Thay’s Presence in a Mother-Daughter Relationship By Bobbie Bosworth
As many of us know, things can get pretty tense between teens and parents. That was the case with me (the mom) and our daughter when she was a teen. For various reasons, she became very unhappy and directed her unhappiness at those she loved the most. Our relationship became strained, and for a few years, I felt deep confusion about how to help her. It became hard to show love when I was getting messages like “stay away” or “leave me alone” from her. She also needed her parents so much at that time. How to build bridges and yet honor her wish for independence and separation? How to let her find her own way and yet support her when she was so depressed by the huge problems of this world?
One of our answers came from Thay in a very simple practice: hugging meditation. In hugging meditation, when my daughter and I were able to hold each other and breathe, as Thay recommended, there seemed to be an immediate lessening of tension and a recognition of our shared love. When we could drop out of conflict and allow ourselves to just hold each other, it always seemed to help. At times, she didn’t want to do it and neither did I. But if we just held each other, sometimes for a few moments, sometimes for quite a long time, something started to happen. We would relax and feel the warmth of each other.

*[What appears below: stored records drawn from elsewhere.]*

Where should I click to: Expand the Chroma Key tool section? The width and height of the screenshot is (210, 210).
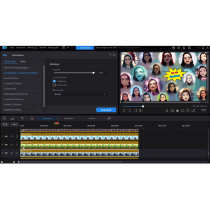click(10, 89)
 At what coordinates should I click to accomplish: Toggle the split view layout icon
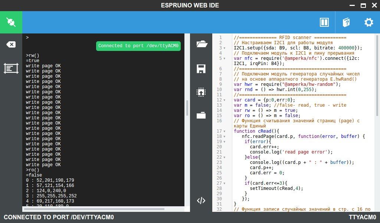[x=324, y=22]
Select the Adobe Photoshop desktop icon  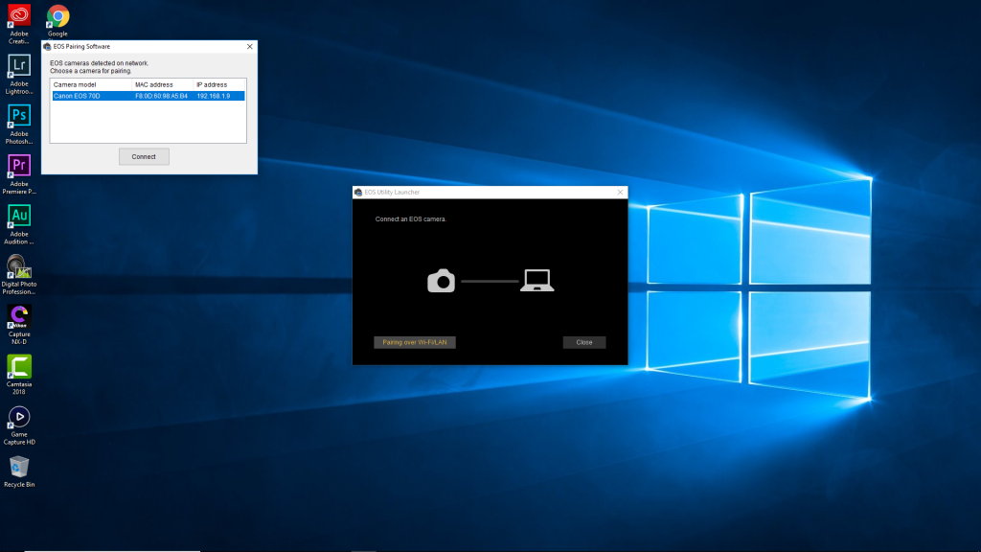tap(19, 117)
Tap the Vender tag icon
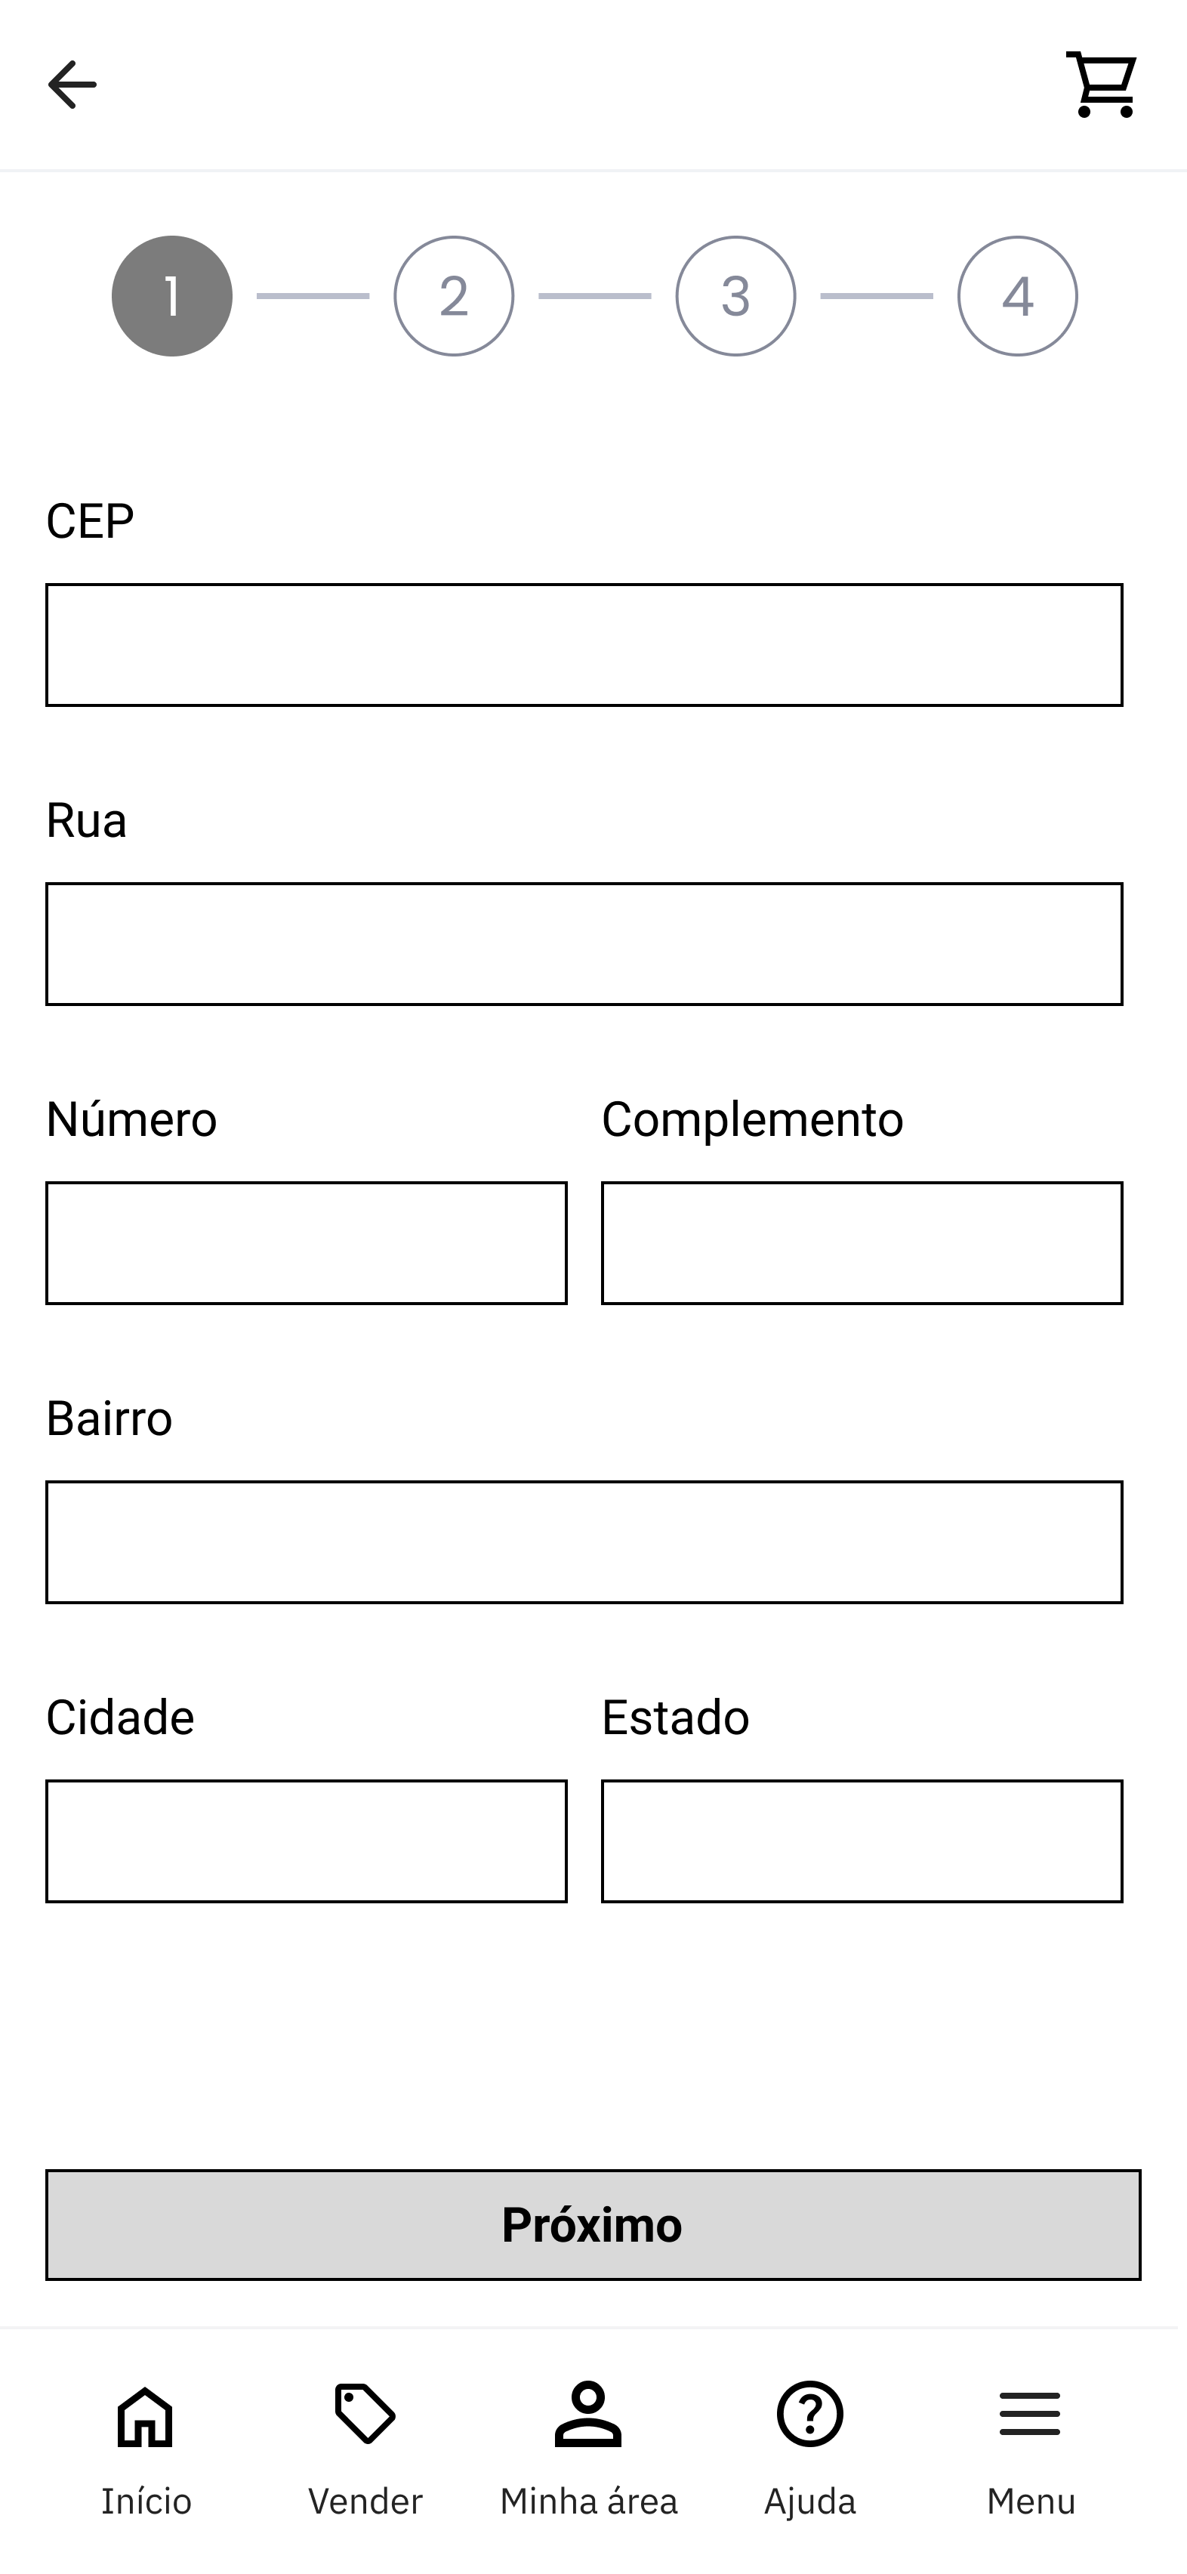Screen dimensions: 1187x2574 click(x=365, y=2414)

We would remember our basic deep love. We would sometimes cry. We often got to a deeper place with each other, to “big mind” or that to which we all belong. We would get beyond our little lives for a moment.

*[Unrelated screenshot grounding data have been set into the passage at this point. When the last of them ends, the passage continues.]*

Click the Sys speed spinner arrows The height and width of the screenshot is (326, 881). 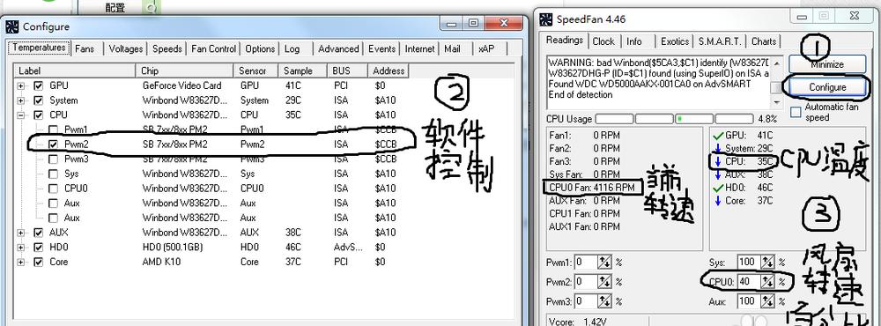coord(767,262)
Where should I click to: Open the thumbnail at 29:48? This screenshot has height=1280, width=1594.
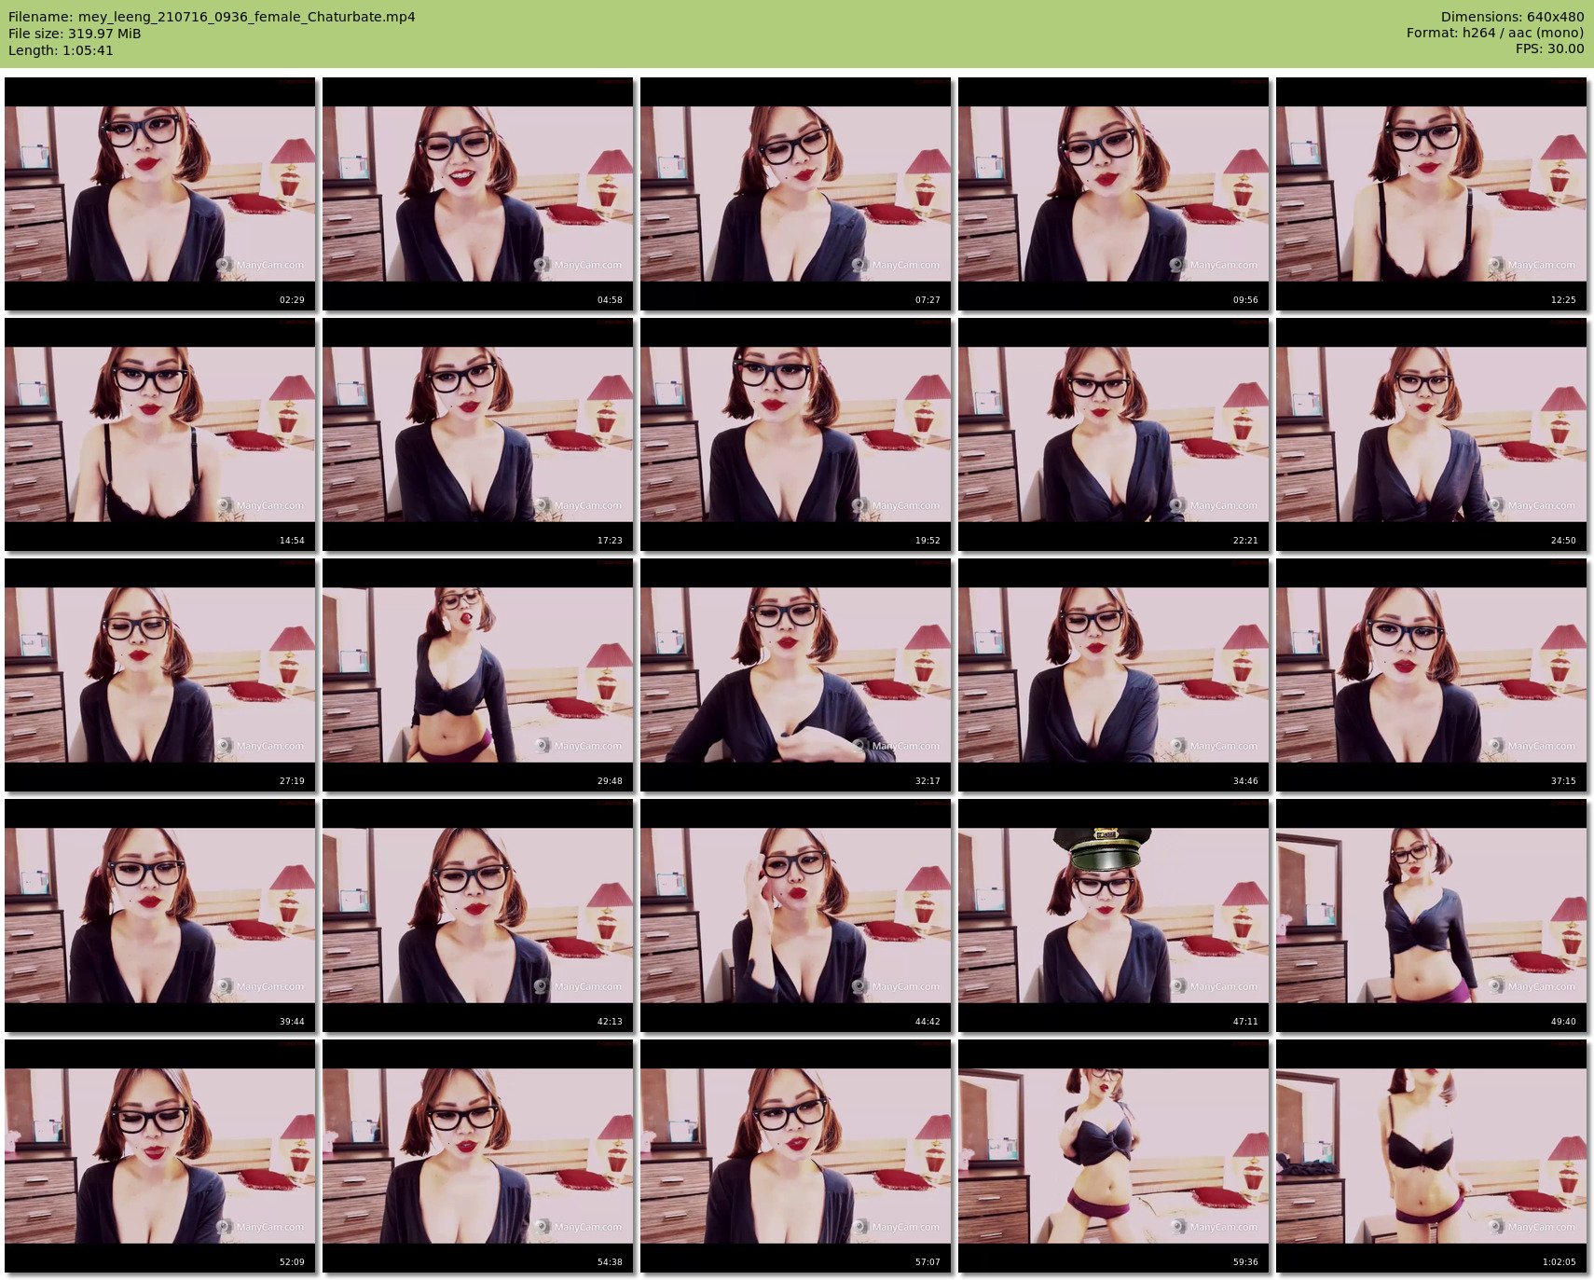(x=477, y=674)
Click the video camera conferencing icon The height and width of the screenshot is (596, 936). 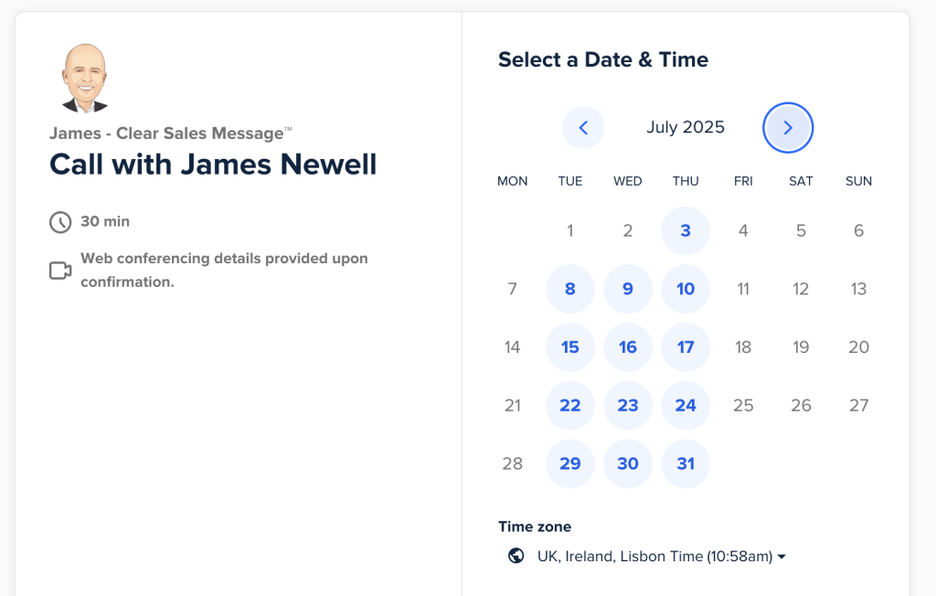[x=60, y=271]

Happily, my daughter is now in her mid-twenties and is a wonderful mother. Our relationship has gotten much easier. We share so much now that she is raising a child. My daughter and I agree that most humans are starving for true love and connection. We both cannot get enough hugs from her son. We’ve also found that this practice, hugging meditation, is deeper than most people realize.
For me, hugging does not come easily, but I often think back on my daughter’s hard teen years and remember the simple connection we made through hugging with real love. I hug more now, as an expression of true feeling. To hug with intention, to hold another human (or animal) with love and best wishes, is a way to realize our true interbeing. It can be profound, and it certainly helped my daughter and me through a difficult time. We cannot thank Thay enough for his teachings, his writings, and his love for his Sangha and the world.
Editors’ note: To practice hugging meditation, you ask the other person if she would like a hug. If she agrees, following your breathing, take her in your arms and continue to be aware of your breathing as you hold her. You are 100% there for her and contemplate how wonderful it is that she is warm and alive. A hug should last for at least three long inand out-breaths.
Bobbie Bosworth, True Capacity of the Earth, and her husband live in a remote town in southern Utah. The natural environment is their Sangha. Bobbie was the first Buddhist chaplain in Salt Lake City.